**Exercise prompt:** Transcribe each record below character for character.

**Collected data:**
▬▬▬▬▬▬

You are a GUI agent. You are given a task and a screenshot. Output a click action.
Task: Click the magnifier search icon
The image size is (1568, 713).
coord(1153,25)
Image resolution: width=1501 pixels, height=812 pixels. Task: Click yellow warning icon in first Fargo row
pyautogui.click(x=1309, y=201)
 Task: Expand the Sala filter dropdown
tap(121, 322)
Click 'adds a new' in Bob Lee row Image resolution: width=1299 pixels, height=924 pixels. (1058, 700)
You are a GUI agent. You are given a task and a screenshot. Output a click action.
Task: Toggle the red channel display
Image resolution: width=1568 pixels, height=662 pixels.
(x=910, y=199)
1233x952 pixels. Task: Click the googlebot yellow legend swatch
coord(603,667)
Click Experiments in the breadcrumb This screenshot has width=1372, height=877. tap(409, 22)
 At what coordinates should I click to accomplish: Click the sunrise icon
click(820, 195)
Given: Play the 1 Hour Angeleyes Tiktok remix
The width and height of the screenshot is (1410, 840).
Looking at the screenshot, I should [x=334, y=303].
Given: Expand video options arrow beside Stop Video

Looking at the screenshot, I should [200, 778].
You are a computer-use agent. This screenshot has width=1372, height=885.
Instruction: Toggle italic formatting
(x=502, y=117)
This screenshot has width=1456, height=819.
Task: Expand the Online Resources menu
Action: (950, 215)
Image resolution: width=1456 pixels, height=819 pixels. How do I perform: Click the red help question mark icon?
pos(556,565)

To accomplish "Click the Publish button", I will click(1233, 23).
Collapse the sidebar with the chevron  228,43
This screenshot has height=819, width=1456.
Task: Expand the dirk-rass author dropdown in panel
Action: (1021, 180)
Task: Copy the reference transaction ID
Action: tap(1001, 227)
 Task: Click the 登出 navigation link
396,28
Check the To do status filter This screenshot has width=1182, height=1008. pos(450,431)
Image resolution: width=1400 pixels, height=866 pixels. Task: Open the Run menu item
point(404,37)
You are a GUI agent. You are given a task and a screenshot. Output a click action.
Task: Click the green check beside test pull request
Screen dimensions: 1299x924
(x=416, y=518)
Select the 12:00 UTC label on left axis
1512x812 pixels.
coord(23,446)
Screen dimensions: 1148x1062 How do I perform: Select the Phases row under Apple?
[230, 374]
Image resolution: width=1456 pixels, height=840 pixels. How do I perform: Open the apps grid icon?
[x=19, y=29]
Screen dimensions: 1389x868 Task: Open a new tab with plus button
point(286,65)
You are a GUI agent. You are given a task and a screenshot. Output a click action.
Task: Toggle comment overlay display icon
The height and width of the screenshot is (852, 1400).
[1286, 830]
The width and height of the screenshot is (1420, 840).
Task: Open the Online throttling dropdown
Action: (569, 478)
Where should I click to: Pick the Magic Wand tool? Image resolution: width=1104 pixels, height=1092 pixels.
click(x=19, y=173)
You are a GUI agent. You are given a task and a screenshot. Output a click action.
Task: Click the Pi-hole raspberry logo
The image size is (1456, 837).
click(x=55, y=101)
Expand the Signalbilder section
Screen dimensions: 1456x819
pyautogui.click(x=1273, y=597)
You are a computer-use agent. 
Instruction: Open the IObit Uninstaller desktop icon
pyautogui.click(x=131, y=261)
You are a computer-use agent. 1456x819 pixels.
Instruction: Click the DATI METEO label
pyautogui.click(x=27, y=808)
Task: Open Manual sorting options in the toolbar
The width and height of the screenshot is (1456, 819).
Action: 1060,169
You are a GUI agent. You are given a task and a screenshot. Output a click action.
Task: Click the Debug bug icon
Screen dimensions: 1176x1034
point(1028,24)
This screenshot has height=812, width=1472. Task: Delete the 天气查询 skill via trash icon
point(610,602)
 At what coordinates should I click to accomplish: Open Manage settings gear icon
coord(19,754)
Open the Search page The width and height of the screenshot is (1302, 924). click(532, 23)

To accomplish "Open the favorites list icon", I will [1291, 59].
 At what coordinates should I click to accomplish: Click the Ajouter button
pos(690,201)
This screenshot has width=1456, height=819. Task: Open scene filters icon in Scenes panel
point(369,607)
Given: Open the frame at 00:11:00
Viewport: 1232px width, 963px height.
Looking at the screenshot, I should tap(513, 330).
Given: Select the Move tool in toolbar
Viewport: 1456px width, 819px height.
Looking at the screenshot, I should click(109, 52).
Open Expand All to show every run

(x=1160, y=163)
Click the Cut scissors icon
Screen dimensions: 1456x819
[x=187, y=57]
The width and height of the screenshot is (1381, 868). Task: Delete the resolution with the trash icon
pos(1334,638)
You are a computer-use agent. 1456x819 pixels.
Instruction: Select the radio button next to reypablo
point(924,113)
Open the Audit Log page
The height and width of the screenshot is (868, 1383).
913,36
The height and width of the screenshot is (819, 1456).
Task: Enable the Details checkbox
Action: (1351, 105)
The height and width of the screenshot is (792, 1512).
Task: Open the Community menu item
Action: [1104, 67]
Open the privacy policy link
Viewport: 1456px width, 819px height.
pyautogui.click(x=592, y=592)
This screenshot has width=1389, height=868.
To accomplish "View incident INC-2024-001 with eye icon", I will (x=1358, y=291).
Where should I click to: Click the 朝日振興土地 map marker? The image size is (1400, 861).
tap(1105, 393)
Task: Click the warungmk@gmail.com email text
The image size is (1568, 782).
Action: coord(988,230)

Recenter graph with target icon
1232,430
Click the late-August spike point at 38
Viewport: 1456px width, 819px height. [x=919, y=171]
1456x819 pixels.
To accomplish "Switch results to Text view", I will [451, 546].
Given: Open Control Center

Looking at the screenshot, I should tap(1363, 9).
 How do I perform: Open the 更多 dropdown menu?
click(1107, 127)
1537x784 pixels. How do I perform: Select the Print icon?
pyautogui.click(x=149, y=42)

▬▬▬▬▬▬

**Solution for this problem:**
You are a GUI agent. You are given a task and a screenshot. Output a click action.
Task: Click the magnifier search icon
The image size is (1568, 713).
coord(1153,25)
Image resolution: width=1501 pixels, height=812 pixels. Task: Click yellow warning icon in first Fargo row
pyautogui.click(x=1309, y=201)
 Task: Expand the Sala filter dropdown
tap(121, 322)
Click 'adds a new' in Bob Lee row Image resolution: width=1299 pixels, height=924 pixels. (1058, 700)
You are a GUI agent. You are given a task and a screenshot. Output a click action.
Task: Toggle the red channel display
Image resolution: width=1568 pixels, height=662 pixels.
(x=910, y=199)
1233x952 pixels. Task: Click the googlebot yellow legend swatch
coord(603,667)
Click Experiments in the breadcrumb This screenshot has width=1372, height=877. tap(409, 22)
 At what coordinates should I click to accomplish: Click the sunrise icon
click(820, 195)
Given: Play the 1 Hour Angeleyes Tiktok remix
The width and height of the screenshot is (1410, 840).
Looking at the screenshot, I should [x=334, y=303].
Given: Expand video options arrow beside Stop Video

Looking at the screenshot, I should [200, 778].
You are a computer-use agent. This screenshot has width=1372, height=885.
Instruction: Toggle italic formatting
(x=502, y=117)
This screenshot has width=1456, height=819.
Task: Expand the Online Resources menu
Action: (950, 215)
Image resolution: width=1456 pixels, height=819 pixels. How do I perform: Click the red help question mark icon?
pos(556,565)

To accomplish "Click the Publish button", I will click(1233, 23).
Collapse the sidebar with the chevron  228,43
This screenshot has height=819, width=1456.
Task: Expand the dirk-rass author dropdown in panel
Action: (1021, 180)
Task: Copy the reference transaction ID
Action: tap(1001, 227)
 Task: Click the 登出 navigation link
396,28
Check the To do status filter This screenshot has width=1182, height=1008. pos(450,431)
Image resolution: width=1400 pixels, height=866 pixels. Task: Open the Run menu item
point(404,37)
You are a GUI agent. You are given a task and a screenshot. Output a click action.
Task: Click the green check beside test pull request
Screen dimensions: 1299x924
(x=416, y=518)
Select the 12:00 UTC label on left axis
1512x812 pixels.
coord(23,446)
Screen dimensions: 1148x1062 How do I perform: Select the Phases row under Apple?
[230, 374]
Image resolution: width=1456 pixels, height=840 pixels. How do I perform: Open the apps grid icon?
[x=19, y=29]
Screen dimensions: 1389x868 Task: Open a new tab with plus button
point(286,65)
You are a GUI agent. You are given a task and a screenshot. Output a click action.
Task: Toggle comment overlay display icon
The height and width of the screenshot is (852, 1400).
[1286, 830]
The width and height of the screenshot is (1420, 840).
Task: Open the Online throttling dropdown
Action: (569, 478)
Where should I click to: Pick the Magic Wand tool? Image resolution: width=1104 pixels, height=1092 pixels.
click(x=19, y=173)
You are a GUI agent. You are given a task and a screenshot. Output a click action.
Task: Click the Pi-hole raspberry logo
The image size is (1456, 837).
click(x=55, y=101)
Expand the Signalbilder section
Screen dimensions: 1456x819
pyautogui.click(x=1273, y=597)
You are a computer-use agent. 
Instruction: Open the IObit Uninstaller desktop icon
pyautogui.click(x=131, y=261)
You are a computer-use agent. 1456x819 pixels.
Instruction: Click the DATI METEO label
pyautogui.click(x=27, y=808)
Task: Open Manual sorting options in the toolbar
The width and height of the screenshot is (1456, 819).
Action: 1060,169
You are a GUI agent. You are given a task and a screenshot. Output a click action.
Task: Click the Debug bug icon
Screen dimensions: 1176x1034
point(1028,24)
This screenshot has height=812, width=1472. Task: Delete the 天气查询 skill via trash icon
point(610,602)
 At what coordinates should I click to accomplish: Open Manage settings gear icon
coord(19,754)
Open the Search page The width and height of the screenshot is (1302, 924). click(532, 23)

To accomplish "Open the favorites list icon", I will [1291, 59].
 At what coordinates should I click to accomplish: Click the Ajouter button
pos(690,201)
This screenshot has width=1456, height=819. Task: Open scene filters icon in Scenes panel
point(369,607)
Given: Open the frame at 00:11:00
Viewport: 1232px width, 963px height.
Looking at the screenshot, I should tap(513, 330).
Given: Select the Move tool in toolbar
Viewport: 1456px width, 819px height.
Looking at the screenshot, I should click(109, 52).
Open Expand All to show every run

(x=1160, y=163)
Click the Cut scissors icon
Screen dimensions: 1456x819
[x=187, y=57]
The width and height of the screenshot is (1381, 868). Task: Delete the resolution with the trash icon
pos(1334,638)
You are a computer-use agent. 1456x819 pixels.
Instruction: Select the radio button next to reypablo
point(924,113)
Open the Audit Log page
The height and width of the screenshot is (868, 1383).
913,36
The height and width of the screenshot is (819, 1456).
Task: Enable the Details checkbox
Action: (1351, 105)
The height and width of the screenshot is (792, 1512).
Task: Open the Community menu item
Action: [1104, 67]
Open the privacy policy link
Viewport: 1456px width, 819px height.
pyautogui.click(x=592, y=592)
This screenshot has width=1389, height=868.
To accomplish "View incident INC-2024-001 with eye icon", I will (x=1358, y=291).
Where should I click to: Click the 朝日振興土地 map marker? The image size is (1400, 861).
tap(1105, 393)
Task: Click the warungmk@gmail.com email text
The image size is (1568, 782).
Action: coord(988,230)

Recenter graph with target icon
1232,430
Click the late-August spike point at 38
Viewport: 1456px width, 819px height. [x=919, y=171]
1456x819 pixels.
To accomplish "Switch results to Text view", I will [451, 546].
Given: Open Control Center

Looking at the screenshot, I should tap(1363, 9).
 How do I perform: Open the 更多 dropdown menu?
click(1107, 127)
1537x784 pixels. How do I perform: Select the Print icon?
pyautogui.click(x=149, y=42)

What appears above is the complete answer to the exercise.